Joaquim nasceu e cresceu em uma pequena cidade do interior, cercada por montanhas e campos verdejantes. A vida ali era simples: ele ajudava o pai na lavoura e a mãe na venda de quitutes que fazia em casa. Os dias passavam lentos, marcados pelo canto dos pássaros e pelo tilintar das rodas das carroças puxadas por cavalos e bois que transportavam mercadorias.

Desde cedo, Joaquim sonhava em conhecer a cidade grande, da qual ouvia tantas histórias. Seus olhos brilhavam quando os mais velhos contavam sobre os arranha-céus que tocavam o céu, as ruas movimentadas e as luzes que nunca se apagavam. Então, quando completou dezoito anos, decidiu que era hora de ver com seus próprios olhos o que até então só imaginara.

Ao chegar à metrópole, foi como se tivesse entrado em um mundo completamente novo. Os prédios realmente eram enormes, as ruas fervilhavam de pessoas e o ritmo da cidade era frenético. Tudo parecia maior e mais rápido do que ele poderia ter previsto. No entanto, não foram os arranha-céus ou a correria que mais o impressionaram.

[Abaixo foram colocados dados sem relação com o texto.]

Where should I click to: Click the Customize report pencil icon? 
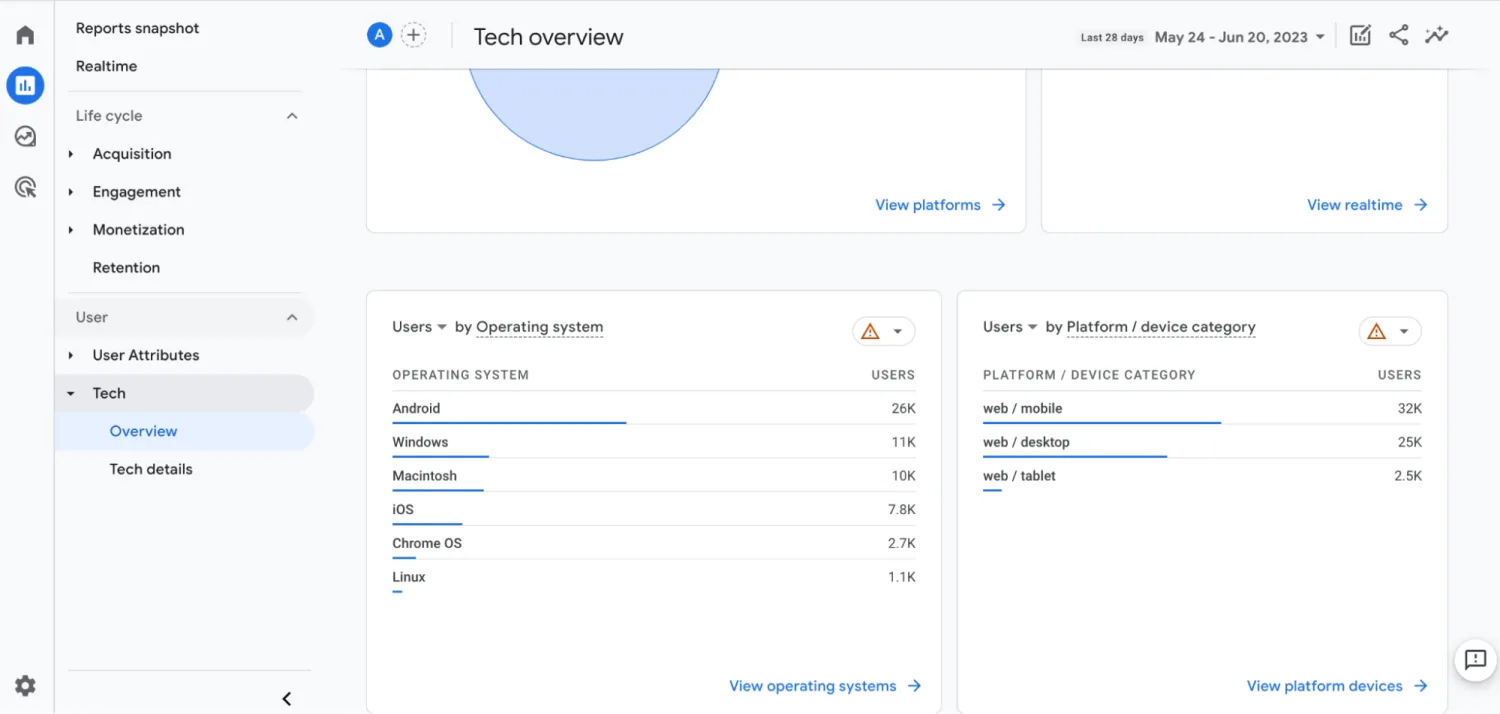[1360, 36]
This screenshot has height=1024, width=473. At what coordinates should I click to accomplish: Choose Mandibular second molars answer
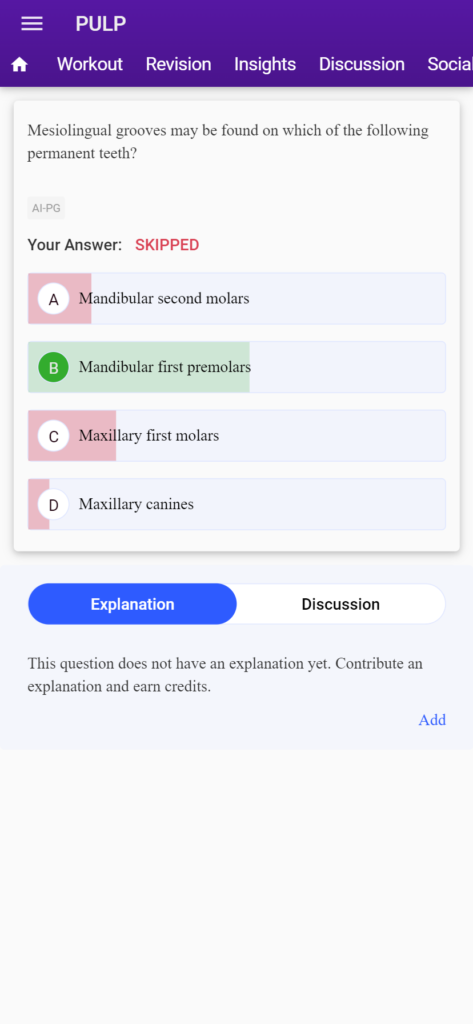click(x=236, y=298)
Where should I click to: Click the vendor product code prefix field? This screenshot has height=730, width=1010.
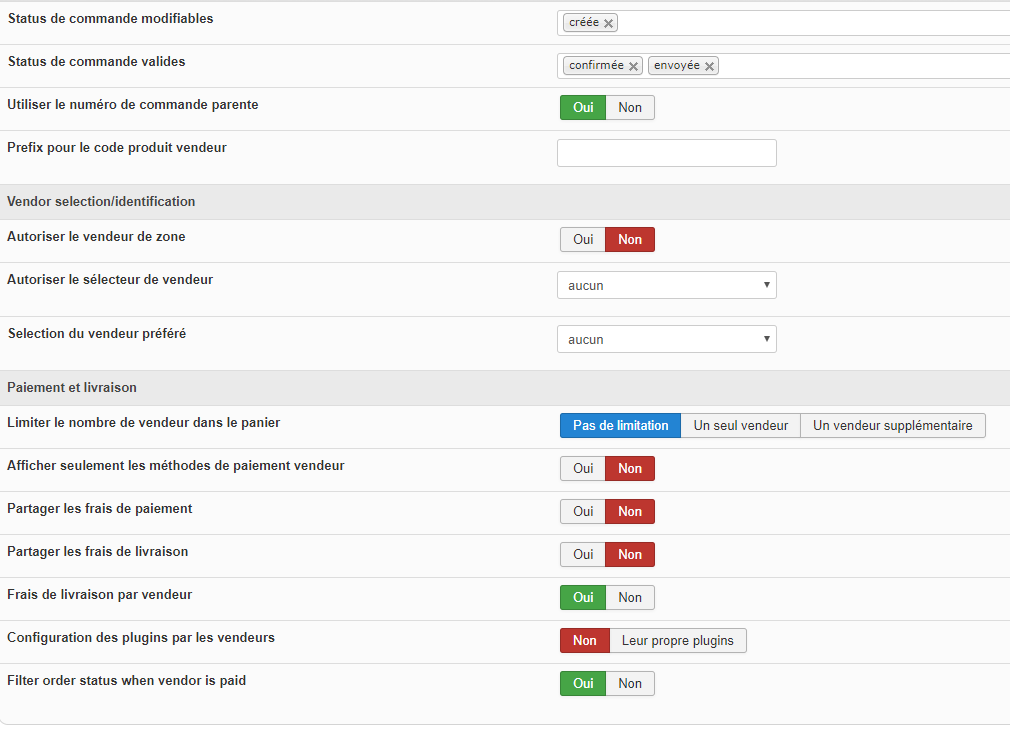pyautogui.click(x=666, y=153)
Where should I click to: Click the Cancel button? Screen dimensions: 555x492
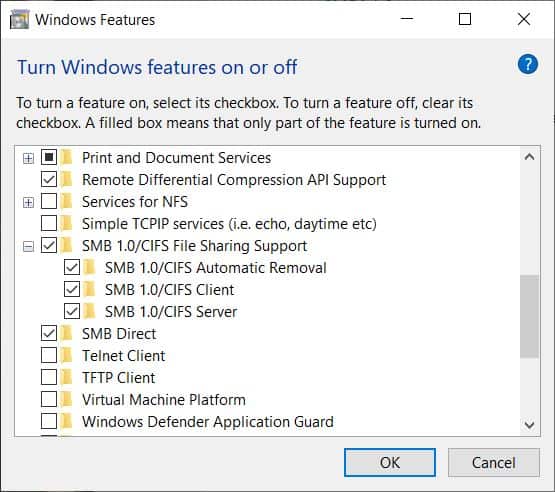tap(494, 463)
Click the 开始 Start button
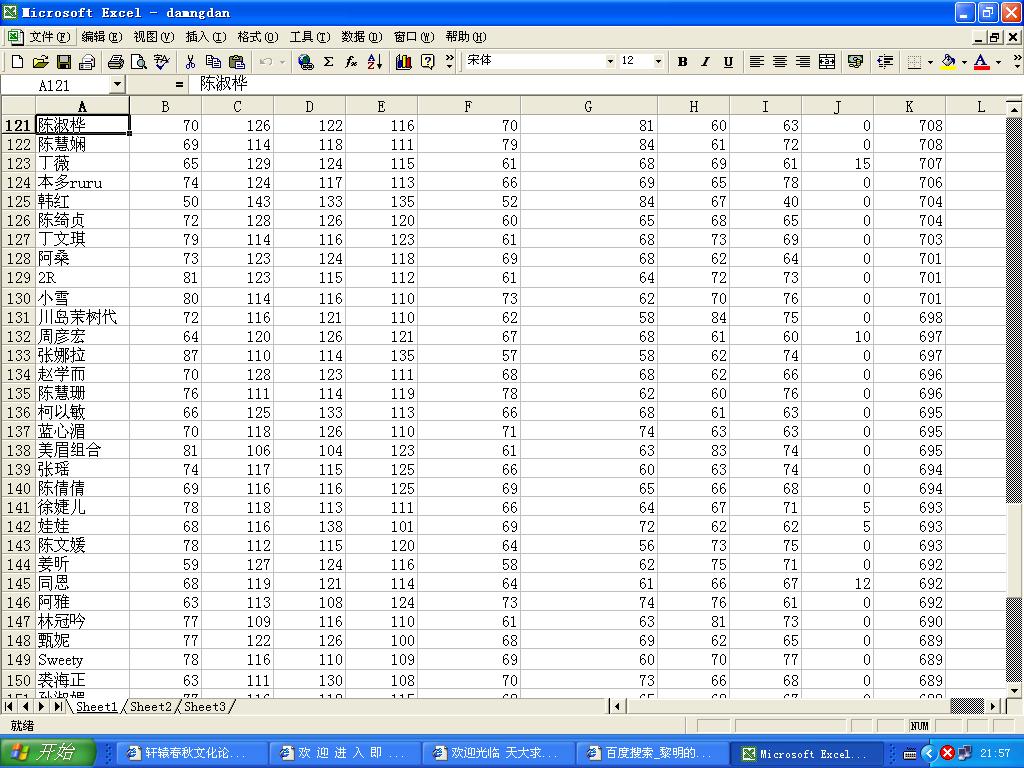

Logo na primeira manhã, enquanto caminhava pelas ruas ainda tentando se orientar, Joaquim se deparou com uma cena que o fez parar e refletir. Em uma esquina movimentada, viu um homem puxando uma carroça. A princípio, pensou que se tratava de um engano: "Não pode ser", disse a si mesmo, "pessoas puxam carroças aqui?".

Mas não era engano. O homem, de pele queimada de sol e roupas surradas, puxava com esforço uma carroça carregada de recicláveis. A cena se repetiu nos dias seguintes, com outras pessoas fazendo o mesmo. Algumas eram idosas, outras jovens, todos com a expressão cansada, mas determinada.

Joaquim não conseguia tirar os olhos daquelas pessoas. Na sua terra, eram os cavalos e bois que puxavam carroças, e sempre havia um cuidado especial com esses animais. Mas ali, na cidade grande, eram os próprios homens e mulheres que se submetiam a esse trabalho árduo.

Ele sentiu uma mistura de sentimentos: perplexidade, tristeza, indignação. A cidade que ele tanto sonhara em conhecer, a cidade das oportunidades, tinha um lado que nunca lhe haviam contado. A luta pela sobrevivência era cruel e implacável.

Passou a observar mais atentamente ao seu redor. Viu a desigualdade escancarada em cada esquina, nos contrastes entre os luxuosos prédios de vidro e as favelas amontoadas. Entendeu que, apesar do brilho e da imponência, havia uma tristeza latente, uma cidade que chorava silenciosamente.

Joaquim foi escarafunchando aquela realidade, olhando onde não se costumava olhar. Foi permitindo que choque de realidade o transformasse. Ele encontrou um albergue onde alguns dos catadores se reuniam e começou a conversar com eles, ouvir suas histórias. Descobriu que muitos eram migrantes, como ele, que vieram em busca de uma vida melhor, mas acabaram nas ruas.

Com o tempo, Joaquim começou a entender a complexidade daquela realidade e percebeu que a cidade grande era feita de múltiplas camadas, cada uma com suas próprias verdades e desafios. Por trás do brilho e da imponência, fruto de tanta riqueza, se esconde ou tenta-se esconder a miséria.

A cidade que o acolheu, com todas as suas contradições, ensinou-lhe uma lição: a aprender a olhar, uma capacidade de enxergar para além do aparente. Aprendeu que o canto da sereia é uma sedução antes de devorar sua presa. Porém, Joaquim logo aprender que saber enxergar é apenas o primeiro passo. A escada à sua frente estava apenas começando a se iluminar e revelar os primeiros degraus.